Kali ini senyum tulus yang diperlihatkan nya pada Lucifer. Sesaat membuat Lucifer tertegun.
"Baiklah, aku mengerti," ucapnya.
Mungkin karena sakitnya, Lucifer merasa Daisy tampak sangat penurut. Dia tersenyum, lalu mendekatkan wajahnya dan mengangkat tangan nya untuk membelai wajah Daisy.
Namun perasaan tak asing itu tiba-tiba datang, dan rasa sakit menyerang kepalanya dengan menampilkan beberapa gambaran kejadian.
'Sial, apa-apaan itu tadi?' batinnya.
"Apa kau memang harus di hajar dulu baru mau menurut?" ucap Lucifer sambil menepuk-nepuk pipi Daisy.

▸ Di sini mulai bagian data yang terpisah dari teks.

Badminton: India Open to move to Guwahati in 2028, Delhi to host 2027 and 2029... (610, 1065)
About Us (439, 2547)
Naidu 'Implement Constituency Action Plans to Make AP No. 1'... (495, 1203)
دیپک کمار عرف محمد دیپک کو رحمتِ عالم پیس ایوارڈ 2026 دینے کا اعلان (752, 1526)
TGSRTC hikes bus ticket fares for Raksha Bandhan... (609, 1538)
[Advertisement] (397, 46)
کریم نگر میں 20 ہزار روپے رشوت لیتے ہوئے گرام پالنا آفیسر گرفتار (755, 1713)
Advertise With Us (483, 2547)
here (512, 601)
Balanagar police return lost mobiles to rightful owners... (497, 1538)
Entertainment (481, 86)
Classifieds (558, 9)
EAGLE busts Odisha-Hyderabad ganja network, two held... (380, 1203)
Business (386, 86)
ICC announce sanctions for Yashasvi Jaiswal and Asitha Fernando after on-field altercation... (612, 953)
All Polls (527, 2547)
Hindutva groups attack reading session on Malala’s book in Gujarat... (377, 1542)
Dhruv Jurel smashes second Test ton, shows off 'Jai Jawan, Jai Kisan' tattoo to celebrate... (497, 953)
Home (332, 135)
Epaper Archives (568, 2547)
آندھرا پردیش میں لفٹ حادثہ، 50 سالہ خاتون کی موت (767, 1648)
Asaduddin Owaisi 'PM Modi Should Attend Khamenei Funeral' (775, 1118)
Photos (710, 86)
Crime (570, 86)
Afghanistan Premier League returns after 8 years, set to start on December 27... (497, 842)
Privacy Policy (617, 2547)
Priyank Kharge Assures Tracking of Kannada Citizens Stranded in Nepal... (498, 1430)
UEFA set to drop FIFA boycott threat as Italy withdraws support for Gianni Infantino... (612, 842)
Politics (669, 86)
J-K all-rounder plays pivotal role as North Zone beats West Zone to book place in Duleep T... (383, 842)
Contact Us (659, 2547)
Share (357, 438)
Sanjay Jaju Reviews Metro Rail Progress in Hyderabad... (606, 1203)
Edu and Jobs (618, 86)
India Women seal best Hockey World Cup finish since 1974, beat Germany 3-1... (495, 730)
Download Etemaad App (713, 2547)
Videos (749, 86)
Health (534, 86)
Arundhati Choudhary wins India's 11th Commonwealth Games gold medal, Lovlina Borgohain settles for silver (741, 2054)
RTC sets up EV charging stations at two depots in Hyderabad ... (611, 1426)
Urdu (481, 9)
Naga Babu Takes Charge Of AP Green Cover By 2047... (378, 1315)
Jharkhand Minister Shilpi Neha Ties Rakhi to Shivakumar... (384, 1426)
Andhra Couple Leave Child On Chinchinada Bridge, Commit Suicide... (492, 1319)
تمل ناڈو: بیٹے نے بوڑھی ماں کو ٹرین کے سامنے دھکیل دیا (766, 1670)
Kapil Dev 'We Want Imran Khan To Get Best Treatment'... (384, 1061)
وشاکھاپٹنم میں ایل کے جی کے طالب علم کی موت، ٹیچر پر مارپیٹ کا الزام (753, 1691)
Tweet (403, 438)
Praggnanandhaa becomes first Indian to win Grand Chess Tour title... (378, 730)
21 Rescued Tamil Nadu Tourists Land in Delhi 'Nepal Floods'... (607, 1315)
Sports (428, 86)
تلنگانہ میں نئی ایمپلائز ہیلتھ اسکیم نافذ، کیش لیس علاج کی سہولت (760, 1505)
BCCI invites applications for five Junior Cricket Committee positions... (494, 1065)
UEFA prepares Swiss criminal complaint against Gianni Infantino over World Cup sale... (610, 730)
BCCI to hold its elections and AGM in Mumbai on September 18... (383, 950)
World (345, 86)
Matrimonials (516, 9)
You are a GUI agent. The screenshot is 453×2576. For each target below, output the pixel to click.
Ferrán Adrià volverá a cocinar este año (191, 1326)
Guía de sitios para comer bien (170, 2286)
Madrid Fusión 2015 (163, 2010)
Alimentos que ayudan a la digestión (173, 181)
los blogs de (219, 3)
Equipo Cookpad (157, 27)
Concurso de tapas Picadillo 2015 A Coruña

Mata Daisy mulai memerah. Apa yang baru saja terjadi itu mengingatkannya pada tatapan Lucifer 8 tahun yang lalu. Dia sempat mengira sesaat itu tadi Lucifer mengingat sesuatu.
'Tapi kurasa tidak..' batinnya dengan senyum getir di wajahnya.
'Sudah 8 tahun lamanya, tapi ingatannya.. Bahkan dokter tidak bisa berbuat apa-apa dengan hal itu. Apa kau tidak mengingatku sedikitpun? Atau kau memang tidak ingin mengingatku?'
Tatapannya pada Lucifer semakin dalam. Dia ingin menitikkan air matanya saat itu juga. Tapi dia tidak ingin membuat Lucifer merasa kesal.
Menyadari hal itu Lucifer mengerutkan keningnya, lalu bangkit dari duduknya dan melihat arlojinya. Kemudian berjalan keluar tanpa mengatakan apapun pada Daisy.
"Tuan Muda, apakah anda tidak akan tinggal di sini sedikit lebih lama? Kalian berdua.. Kalian berdua harus menghabiskan lebih banyak waktu bersama.." Bibi Marlin bertanya dengan khawatir.
"Tidak perlu. Aku masih ada urusan di perusahaan, tolong urus dia untukku."
Setelah mengatakan itu, dia pergi tanpa menoleh ke belakang. Bibi Marlin menatap Daisy yang duduk dengan tatapan kosong di ruang tamu. Dia mendesah tak berdaya dan menggelengkan kepalanya.
'Sungguh gadis yang malang..' batin Bibi.